The CPA rework removed a loop based check of 4k pages which tried to
preserve a large page by checking each 4k page whether the change would
actually cover all pages in the large page.
This resulted in endless loops for nothing as in testing it turned out that
it actually never preserved anything. Of course testing missed to include
ftrace, which is the one and only case which benefitted from the 4k loop.
As a consequence enabling function tracing or ftrace based kprobes results
in a full 4k split of the kernel text, which affects iTLB performance.

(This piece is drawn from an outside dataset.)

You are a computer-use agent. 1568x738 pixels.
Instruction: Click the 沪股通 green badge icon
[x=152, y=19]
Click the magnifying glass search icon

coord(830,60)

The kernel RO protection is the only valid case where this can actually
preserve large pages.
All other static protections (RO data, data NX, PCI, BIOS) are truly
static. So a conflict with those protections which results in a split
should only ever happen when a change of memory next to a protected region
is attempted. But these conflicts are rightfully splitting the large page
to preserve the protected regions. In fact a change to the protected
regions itself is a bug and is warned about.
Add an exception for the static protection check for kernel text RO when
the to be changed region spawns a full large page which allows to preserve
the large mappings. This also prevents the syslog to be spammed about CPA
violations when ftrace is used.
The exception needs to be removed once ftrace switched over to text_poke()
which avoids the whole issue.
Fixes: 585948f4f695 ("x86/mm/cpa: Avoid the 4k pages check completely")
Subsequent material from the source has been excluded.